In the US, fuel duties are much lower – and so, with the authorities desperate for cash for maintenance, road charging is under serious consideration. As Evan Halper reports for the Los Angeles Times, sophisticated electronic systems would be used rather than toll booths:

“…America’s road planners… are beginning to see a solution in a little black box that fits neatly by the dashboard of your car.

“The devices, which track every mile a motorist drives and transmit that information to bureaucrats, are at the center of a controversial attempt in Washington and state planning offices to overhaul the outdated system for funding America’s major roads.”

These plans have stirred up a growing controversy, though one with some interesting alliances on each side. In opposition to the move, the rightwing populists of the Tea Party are united with the leftwing activists of the American Civil Liberties Union (ACLU). There’s an unlikely left-right mix on the other side too:

“Libertarians have joined environmental groups in lobbying to allow government to use the little boxes to keep track of the miles you drive, and possibly where you drive them — then use the information to draw up a tax bill.”

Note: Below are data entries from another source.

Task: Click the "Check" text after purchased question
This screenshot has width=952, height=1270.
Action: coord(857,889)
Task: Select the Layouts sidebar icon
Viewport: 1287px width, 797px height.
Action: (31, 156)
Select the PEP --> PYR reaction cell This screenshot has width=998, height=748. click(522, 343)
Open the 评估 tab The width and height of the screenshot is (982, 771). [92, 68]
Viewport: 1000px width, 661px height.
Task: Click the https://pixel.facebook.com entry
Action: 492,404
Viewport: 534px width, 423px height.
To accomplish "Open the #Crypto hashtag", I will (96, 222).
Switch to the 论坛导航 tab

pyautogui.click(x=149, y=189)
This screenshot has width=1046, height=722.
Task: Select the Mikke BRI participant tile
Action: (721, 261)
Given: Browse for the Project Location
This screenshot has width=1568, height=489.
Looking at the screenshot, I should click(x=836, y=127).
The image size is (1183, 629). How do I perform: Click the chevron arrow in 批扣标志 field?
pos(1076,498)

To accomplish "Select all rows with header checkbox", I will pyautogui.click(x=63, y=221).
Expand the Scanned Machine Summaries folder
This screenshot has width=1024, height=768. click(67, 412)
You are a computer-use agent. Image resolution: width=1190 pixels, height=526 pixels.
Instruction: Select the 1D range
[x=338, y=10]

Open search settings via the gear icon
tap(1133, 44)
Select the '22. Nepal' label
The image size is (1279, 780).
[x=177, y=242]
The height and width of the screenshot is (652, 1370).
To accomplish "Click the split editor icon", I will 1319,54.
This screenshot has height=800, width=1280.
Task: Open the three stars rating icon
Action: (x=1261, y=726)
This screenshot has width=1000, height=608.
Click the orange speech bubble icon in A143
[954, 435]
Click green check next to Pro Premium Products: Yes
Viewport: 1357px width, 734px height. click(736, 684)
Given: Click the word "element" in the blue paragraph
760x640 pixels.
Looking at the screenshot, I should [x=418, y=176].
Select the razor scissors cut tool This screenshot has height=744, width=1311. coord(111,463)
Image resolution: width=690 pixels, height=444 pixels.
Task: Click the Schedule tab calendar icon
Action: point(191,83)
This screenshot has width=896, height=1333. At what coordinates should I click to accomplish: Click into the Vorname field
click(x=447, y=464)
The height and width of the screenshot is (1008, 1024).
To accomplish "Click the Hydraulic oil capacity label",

It’s obvious where the environmentalists are coming from, but why would libertarians be in favour of road charging?

“The free marketeers at the Reason Foundation are also fond of having drivers pay per mile.

“‘This is not just a tax going into a black hole,’ said Adrian Moore, vice president of policy at Reason. ‘People are paying more directly into what they are getting.’”

This makes sense. As Adam Smith recognised more than two hundred years ago, there are some public goods that only the state can provide. The road network is one of the most important examples. However, that doesn’t necessarily mean that it has to be paid for out of general taxation. Indeed, charging users directly for a state-provided service is entirely consistent with a libertarian approach. After all, that’s how  consumers pay for commercially-provided services.

Of course, the libertarian argument for road charging does need to address the potential threat to privacy:

“In Nevada, where about 50 volunteers’ cars were equipped with the devices not long ago, drivers were uneasy about the government being able to monitor their every move…

As the trial got underway, the ACLU of Nevada warned on its website: ‘It would be fairly easy to turn these devices into full-fledged tracking devices…. There is no need to build an enormous, unwieldy technological infrastructure that will inevitably be expanded to keep records of individuals’ everyday comings and goings.’”

Nevada and other states are now looking for a technology that would allow the charging authorities to “keep track of how many miles a car is being driven, but not exactly where and at what time.”

On the other hand, the ability to take into account exactly where and when we use our cars could be one of the big advantages of road charging. Fuel duty makes no distinction between a motorist adding to the congestion on an important urban artery at rush hour and someone driving down a deserted country lane at midnight. Flexible road pricing, however, would provide a market-based response to congestion and other transport problems. Furthermore it would allow for local experimentation and competition. The localities that found the fairest and most efficient way of pricing their road space would gain an advantage over those only interested in soaking the motorist.

Finally, by replacing fuel duties with road charging, a much clearer picture would emerge of the underlying price of fuel – not only between different suppliers, but between different countries too.